# "Wicked Witch Forest" by Yoda



## Yoda-BB (24 Jan 2015)

76 x 38 x 38 cm
PL 36w * 2
Eheim 2217


----------



## Dantrasy (24 Jan 2015)

Masterful! Great shape tank to work with. Just the right amount of dw is covered up imo.


----------



## Martin in Holland (24 Jan 2015)

Didn't expect anything less from you...great scape again


----------



## Greenfinger2 (24 Jan 2015)

Wonderful


----------



## The_Iceman (24 Jan 2015)

Stunning! Nothing more, nothing less... just stunning!

Regards,
Chris


----------



## Yoda-BB (25 Jan 2015)

Thank you all.


----------



## Alexander Belchenko (25 Jan 2015)

Great! Like that wicked hardscape.


----------



## rodoselada (26 Jan 2015)

very, very, very nice tank, hardscape


----------



## James Fawkes (28 Jan 2015)

This will be the inspiration for my next scape  amazing


----------



## havok (8 Feb 2015)

Awesome job on the scape Even loved the look of it plantless :O


----------



## mantis147 (9 Feb 2015)

Really nice tank! Out of interest what is the wood you are using?


----------



## Jaybles (3 Mar 2015)

That is amazing. Can I ask how to wood is secure? Did you have to fix it in any way? I tried having a piece similar before but couldn't get it to stay where I wanted it.

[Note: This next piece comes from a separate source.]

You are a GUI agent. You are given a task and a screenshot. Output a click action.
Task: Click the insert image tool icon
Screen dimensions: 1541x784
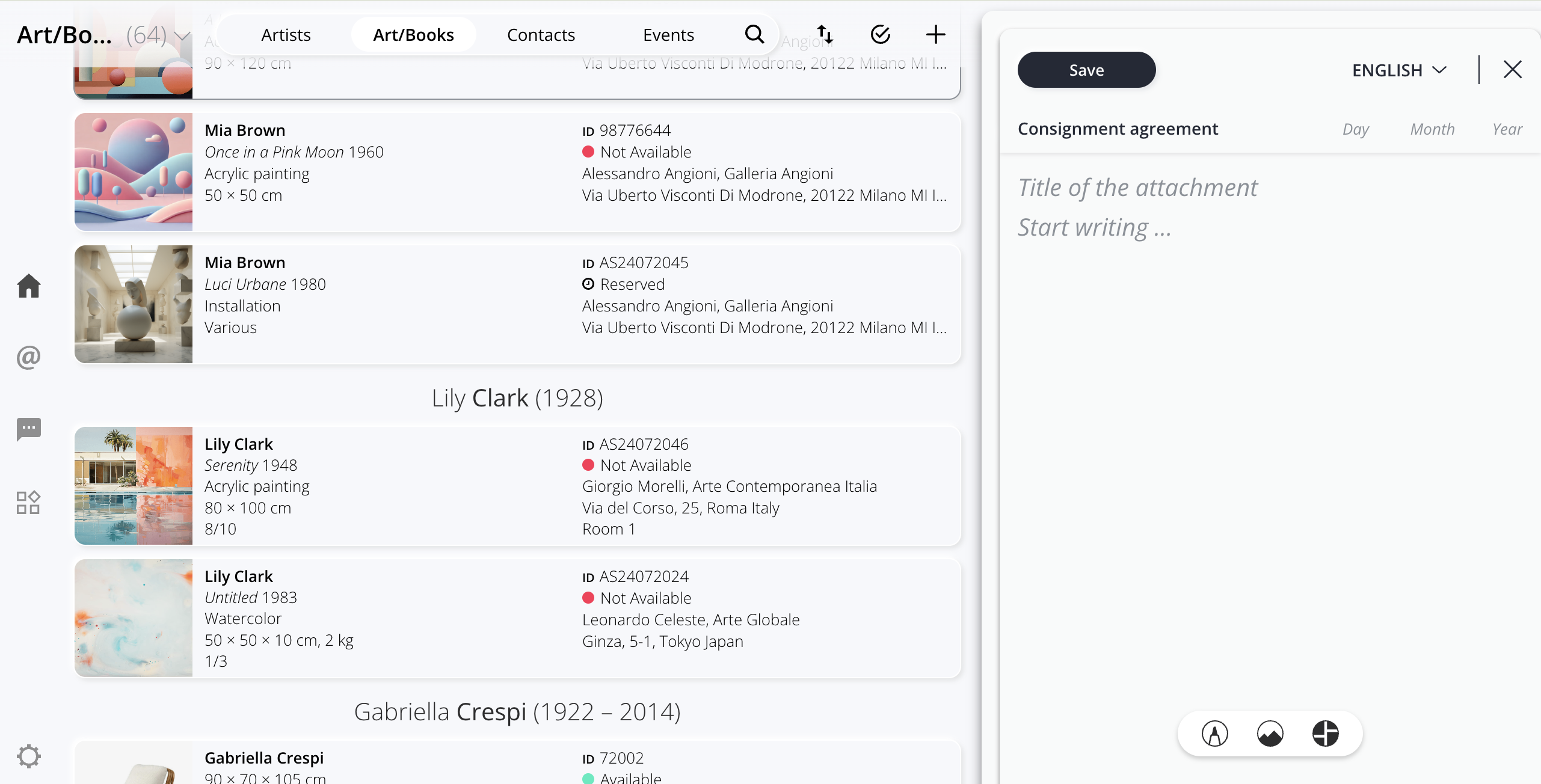coord(1270,733)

Sorry if I'm missing something, I'm new to this level of planted tanks!


----------



## Richard Dowling (31 May 2015)

Your wood is incredible! Its almost like dead bonzai trees that have been left to dry out! Nice scape


----------



## Yoda-BB (11 Jun 2015)

Thank you all for the comments...



mantis147 said:


> Really nice tank! Out of interest what is the wood you are using?





Richard Dowling said:


> Your wood is incredible! Its almost like dead bonzai trees that have been left to dry out! Nice scape



It is the dead bonzai tree. Sorry, I don't kwow the exact name of the tree. 



Jaybles said:


> That is amazing. Can I ask how to wood is secure? Did you have to fix it in any way? I tried having a piece similar before but couldn't get it to stay where I wanted it.
> 
> Sorry if I'm missing something, I'm new to this level of planted tanks!



There're roots on the big two pieces of the wood. I just added a few rocks into the roots and a big rock at the back of the right one as the base to make them a little bit stronger.


----------



## zozo (11 Jun 2015)

Abstract art!! I see a knight riding a horse, battling the witch!? Nice tank..


----------